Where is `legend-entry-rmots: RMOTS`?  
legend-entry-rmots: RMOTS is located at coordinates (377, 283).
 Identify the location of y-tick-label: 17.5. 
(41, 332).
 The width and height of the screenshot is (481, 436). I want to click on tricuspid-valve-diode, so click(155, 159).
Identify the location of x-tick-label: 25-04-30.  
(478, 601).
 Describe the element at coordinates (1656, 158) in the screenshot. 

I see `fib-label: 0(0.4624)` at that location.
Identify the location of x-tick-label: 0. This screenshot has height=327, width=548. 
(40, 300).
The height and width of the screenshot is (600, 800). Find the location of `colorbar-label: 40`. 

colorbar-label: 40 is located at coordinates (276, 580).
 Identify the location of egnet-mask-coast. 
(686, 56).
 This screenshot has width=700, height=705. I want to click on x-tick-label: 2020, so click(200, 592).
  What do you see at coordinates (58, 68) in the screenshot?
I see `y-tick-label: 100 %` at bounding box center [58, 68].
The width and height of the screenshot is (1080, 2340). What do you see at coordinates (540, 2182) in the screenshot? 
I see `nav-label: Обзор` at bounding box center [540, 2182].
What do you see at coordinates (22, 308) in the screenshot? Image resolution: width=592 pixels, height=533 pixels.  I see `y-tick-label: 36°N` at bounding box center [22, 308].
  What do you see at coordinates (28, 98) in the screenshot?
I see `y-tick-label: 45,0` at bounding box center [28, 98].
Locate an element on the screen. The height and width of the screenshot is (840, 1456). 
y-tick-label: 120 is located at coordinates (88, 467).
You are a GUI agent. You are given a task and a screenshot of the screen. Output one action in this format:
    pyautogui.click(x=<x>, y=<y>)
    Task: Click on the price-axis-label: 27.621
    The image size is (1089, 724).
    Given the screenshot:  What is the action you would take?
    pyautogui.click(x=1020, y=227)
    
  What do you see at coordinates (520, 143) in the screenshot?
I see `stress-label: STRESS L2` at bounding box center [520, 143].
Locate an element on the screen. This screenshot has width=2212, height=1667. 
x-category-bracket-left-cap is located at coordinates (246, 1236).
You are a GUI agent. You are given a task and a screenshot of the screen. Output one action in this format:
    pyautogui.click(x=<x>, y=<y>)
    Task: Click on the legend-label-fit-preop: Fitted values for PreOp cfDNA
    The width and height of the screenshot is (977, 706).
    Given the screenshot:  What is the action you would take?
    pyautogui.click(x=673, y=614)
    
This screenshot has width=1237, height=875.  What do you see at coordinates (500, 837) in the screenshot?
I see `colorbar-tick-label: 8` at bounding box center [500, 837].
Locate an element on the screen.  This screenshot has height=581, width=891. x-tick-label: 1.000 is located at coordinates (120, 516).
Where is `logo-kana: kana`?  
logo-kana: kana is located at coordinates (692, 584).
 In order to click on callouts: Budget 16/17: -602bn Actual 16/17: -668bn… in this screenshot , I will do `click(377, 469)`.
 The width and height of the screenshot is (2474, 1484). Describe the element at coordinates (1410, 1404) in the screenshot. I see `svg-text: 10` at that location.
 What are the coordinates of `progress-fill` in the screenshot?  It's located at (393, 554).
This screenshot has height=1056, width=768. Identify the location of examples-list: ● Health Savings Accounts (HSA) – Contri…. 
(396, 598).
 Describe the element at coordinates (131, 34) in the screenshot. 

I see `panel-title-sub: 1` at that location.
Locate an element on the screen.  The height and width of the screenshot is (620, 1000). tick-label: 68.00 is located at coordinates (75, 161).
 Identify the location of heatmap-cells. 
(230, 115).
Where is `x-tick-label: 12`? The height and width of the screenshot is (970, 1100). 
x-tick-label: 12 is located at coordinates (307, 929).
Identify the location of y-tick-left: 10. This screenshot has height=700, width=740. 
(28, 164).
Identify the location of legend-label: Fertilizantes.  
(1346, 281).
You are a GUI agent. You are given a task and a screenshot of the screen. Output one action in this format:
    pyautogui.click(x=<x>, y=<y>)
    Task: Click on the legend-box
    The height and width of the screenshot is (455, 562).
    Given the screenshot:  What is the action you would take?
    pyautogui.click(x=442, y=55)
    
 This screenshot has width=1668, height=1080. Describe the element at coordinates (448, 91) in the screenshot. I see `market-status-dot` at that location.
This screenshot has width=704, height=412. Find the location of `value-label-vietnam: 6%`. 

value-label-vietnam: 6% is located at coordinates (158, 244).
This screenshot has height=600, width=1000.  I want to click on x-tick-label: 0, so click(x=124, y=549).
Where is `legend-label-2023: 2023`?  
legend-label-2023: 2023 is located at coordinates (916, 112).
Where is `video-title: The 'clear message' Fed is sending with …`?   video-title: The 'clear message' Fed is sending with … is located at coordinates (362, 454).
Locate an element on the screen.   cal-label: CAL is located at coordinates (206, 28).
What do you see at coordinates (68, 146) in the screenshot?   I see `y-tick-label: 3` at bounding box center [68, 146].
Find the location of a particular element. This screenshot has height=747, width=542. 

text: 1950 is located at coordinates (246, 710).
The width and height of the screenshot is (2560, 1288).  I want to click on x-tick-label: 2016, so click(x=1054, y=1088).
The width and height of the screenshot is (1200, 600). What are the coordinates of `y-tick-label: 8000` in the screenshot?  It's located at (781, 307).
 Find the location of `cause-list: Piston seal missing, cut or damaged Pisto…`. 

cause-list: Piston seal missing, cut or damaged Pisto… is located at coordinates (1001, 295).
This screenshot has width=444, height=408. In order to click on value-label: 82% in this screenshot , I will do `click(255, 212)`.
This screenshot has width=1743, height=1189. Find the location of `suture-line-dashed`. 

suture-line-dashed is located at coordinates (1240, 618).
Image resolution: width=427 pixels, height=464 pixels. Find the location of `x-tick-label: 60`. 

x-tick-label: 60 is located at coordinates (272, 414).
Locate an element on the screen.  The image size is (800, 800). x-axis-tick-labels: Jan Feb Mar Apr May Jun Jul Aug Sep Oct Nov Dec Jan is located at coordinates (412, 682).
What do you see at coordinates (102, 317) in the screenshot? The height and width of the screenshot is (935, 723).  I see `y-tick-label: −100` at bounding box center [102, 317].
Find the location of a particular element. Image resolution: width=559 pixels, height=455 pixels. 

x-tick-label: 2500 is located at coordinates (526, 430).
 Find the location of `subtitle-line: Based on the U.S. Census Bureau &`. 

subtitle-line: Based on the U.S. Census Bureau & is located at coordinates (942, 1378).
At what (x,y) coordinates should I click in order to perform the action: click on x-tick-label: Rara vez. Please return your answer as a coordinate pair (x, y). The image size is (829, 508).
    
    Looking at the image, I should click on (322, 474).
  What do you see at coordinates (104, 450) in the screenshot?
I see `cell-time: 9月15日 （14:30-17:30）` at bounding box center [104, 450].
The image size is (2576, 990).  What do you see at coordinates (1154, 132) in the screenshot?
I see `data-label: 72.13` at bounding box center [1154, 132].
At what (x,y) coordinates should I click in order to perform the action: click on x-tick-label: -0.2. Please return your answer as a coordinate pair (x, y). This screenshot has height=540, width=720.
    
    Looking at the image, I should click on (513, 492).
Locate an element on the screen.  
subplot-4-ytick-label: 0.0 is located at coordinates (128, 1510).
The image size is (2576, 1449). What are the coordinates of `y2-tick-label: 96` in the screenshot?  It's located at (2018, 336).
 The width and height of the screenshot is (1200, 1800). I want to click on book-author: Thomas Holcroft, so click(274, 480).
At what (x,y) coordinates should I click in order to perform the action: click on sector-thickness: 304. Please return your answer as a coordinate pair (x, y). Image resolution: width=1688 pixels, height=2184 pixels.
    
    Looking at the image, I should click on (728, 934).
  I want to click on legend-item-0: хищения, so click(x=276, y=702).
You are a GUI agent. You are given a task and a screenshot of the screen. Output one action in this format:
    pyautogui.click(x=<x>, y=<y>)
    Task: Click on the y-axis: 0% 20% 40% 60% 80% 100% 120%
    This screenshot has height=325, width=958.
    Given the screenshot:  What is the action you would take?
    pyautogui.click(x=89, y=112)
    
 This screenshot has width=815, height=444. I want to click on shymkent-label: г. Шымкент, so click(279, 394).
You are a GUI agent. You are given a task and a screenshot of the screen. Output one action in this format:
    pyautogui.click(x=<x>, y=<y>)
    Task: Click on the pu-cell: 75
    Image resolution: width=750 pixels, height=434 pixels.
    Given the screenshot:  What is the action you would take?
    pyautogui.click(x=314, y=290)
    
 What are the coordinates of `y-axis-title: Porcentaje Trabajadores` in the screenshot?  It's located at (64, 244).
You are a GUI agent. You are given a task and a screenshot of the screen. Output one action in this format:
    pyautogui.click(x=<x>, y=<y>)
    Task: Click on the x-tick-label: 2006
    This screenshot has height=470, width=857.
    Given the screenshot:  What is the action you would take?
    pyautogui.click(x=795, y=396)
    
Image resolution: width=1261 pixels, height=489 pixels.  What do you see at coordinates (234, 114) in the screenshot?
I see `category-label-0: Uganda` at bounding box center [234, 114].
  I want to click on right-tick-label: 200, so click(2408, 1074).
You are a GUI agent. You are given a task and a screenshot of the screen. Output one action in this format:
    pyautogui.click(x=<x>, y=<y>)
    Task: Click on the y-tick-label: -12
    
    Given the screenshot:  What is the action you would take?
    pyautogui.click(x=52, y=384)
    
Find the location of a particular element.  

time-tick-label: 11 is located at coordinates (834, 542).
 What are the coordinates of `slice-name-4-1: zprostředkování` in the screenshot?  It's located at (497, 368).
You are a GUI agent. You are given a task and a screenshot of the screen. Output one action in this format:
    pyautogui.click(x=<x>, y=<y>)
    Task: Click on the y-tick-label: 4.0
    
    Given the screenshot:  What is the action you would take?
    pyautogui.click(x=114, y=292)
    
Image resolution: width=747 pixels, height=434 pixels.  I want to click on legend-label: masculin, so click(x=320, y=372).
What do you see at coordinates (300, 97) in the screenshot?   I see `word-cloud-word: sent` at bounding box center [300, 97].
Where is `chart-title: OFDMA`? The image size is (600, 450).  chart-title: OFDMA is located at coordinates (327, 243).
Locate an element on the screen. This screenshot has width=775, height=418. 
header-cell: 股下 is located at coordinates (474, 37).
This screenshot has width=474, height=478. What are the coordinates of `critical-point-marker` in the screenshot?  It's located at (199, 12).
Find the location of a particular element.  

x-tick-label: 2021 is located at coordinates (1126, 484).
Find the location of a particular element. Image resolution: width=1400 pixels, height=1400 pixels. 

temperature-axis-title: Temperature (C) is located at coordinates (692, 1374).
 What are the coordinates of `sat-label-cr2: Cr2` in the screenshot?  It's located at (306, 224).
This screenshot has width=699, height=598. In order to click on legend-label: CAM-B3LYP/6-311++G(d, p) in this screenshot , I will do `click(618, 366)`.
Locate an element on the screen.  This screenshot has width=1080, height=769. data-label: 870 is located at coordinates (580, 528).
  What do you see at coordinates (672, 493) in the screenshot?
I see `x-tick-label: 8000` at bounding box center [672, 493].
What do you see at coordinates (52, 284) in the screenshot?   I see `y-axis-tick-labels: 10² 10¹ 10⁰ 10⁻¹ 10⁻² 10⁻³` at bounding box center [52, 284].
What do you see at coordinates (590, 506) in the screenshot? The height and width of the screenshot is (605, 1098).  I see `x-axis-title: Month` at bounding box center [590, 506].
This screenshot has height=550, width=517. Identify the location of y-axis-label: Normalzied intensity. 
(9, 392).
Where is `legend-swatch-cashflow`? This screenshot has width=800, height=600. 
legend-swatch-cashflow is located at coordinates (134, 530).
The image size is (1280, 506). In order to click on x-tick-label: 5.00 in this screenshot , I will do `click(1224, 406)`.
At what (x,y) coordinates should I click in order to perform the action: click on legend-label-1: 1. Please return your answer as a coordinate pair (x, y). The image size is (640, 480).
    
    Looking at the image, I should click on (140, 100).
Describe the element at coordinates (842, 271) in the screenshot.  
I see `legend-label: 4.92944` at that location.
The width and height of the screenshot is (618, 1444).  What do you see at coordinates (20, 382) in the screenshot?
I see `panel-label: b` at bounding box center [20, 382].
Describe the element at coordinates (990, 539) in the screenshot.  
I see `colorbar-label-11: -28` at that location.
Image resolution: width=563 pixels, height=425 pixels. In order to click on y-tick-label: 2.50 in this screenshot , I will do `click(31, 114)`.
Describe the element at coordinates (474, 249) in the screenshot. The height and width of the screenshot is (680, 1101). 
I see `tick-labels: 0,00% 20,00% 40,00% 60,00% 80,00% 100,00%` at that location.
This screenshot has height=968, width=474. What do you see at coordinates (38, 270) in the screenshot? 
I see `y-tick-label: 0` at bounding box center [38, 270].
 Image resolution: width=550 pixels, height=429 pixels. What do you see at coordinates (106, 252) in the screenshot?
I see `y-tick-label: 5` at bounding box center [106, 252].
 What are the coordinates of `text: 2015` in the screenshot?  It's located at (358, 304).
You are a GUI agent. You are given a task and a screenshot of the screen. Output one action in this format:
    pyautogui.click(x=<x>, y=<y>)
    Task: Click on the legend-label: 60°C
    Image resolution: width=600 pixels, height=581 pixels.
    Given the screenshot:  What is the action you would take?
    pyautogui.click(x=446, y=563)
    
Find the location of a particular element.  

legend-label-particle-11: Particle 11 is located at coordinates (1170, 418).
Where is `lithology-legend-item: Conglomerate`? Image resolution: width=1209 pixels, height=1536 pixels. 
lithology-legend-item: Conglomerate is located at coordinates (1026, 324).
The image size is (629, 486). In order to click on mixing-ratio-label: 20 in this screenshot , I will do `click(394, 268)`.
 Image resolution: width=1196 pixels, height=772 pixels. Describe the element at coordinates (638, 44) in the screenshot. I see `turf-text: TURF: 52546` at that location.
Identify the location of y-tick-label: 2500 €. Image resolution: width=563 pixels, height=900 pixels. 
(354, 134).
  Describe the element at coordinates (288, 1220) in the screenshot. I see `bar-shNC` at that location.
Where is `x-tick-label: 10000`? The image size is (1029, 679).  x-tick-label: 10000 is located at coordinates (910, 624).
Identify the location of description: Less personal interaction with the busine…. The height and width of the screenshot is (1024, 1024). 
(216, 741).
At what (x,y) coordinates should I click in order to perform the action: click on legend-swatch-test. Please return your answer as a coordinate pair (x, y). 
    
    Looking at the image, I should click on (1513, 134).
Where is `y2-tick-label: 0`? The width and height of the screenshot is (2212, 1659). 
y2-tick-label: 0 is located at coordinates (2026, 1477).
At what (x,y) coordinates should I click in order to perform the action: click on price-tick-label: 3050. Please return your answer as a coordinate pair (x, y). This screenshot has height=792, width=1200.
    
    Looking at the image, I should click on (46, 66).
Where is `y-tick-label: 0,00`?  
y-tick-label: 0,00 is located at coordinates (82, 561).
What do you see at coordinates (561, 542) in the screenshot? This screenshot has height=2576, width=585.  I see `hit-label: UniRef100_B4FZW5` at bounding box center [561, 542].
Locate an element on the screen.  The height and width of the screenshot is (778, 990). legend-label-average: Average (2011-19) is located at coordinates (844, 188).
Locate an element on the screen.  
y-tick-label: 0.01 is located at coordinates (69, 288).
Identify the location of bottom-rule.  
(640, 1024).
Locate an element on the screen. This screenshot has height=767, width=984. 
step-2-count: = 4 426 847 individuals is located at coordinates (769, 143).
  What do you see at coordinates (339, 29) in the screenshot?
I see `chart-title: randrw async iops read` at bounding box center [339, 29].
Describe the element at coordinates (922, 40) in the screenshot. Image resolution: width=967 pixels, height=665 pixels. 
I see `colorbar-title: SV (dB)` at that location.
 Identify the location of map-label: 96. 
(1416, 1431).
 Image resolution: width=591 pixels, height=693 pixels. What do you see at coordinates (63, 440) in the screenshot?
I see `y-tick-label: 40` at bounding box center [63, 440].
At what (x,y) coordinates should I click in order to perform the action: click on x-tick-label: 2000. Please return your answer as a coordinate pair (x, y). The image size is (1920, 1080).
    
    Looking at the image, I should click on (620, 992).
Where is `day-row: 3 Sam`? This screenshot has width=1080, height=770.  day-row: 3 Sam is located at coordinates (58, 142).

:::

Starting at the line that contains "Locate an element on the screen. The" and ending at the line that contains "x-category-bracket-left-cap is located", lay out those lines as a JSON list of strings, one string per line, leaving out any blank lines.

=== Response for this exercise ===
[
  "Locate an element on the screen. The height and width of the screenshot is (840, 1456). ",
  "y-tick-label: 120 is located at coordinates (88, 467).",
  "You are a GUI agent. You are given a task and a screenshot of the screen. Output one action in this format:",
  "    pyautogui.click(x=<x>, y=<y>)",
  "    Task: Click on the price-axis-label: 27.621",
  "    The image size is (1089, 724).",
  "    Given the screenshot:  What is the action you would take?",
  "    pyautogui.click(x=1020, y=227)",
  "  What do you see at coordinates (520, 143) in the screenshot?",
  "I see `stress-label: STRESS L2` at bounding box center [520, 143].",
  "Locate an element on the screen. This screenshot has width=2212, height=1667. ",
  "x-category-bracket-left-cap is located at coordinates (246, 1236)."
]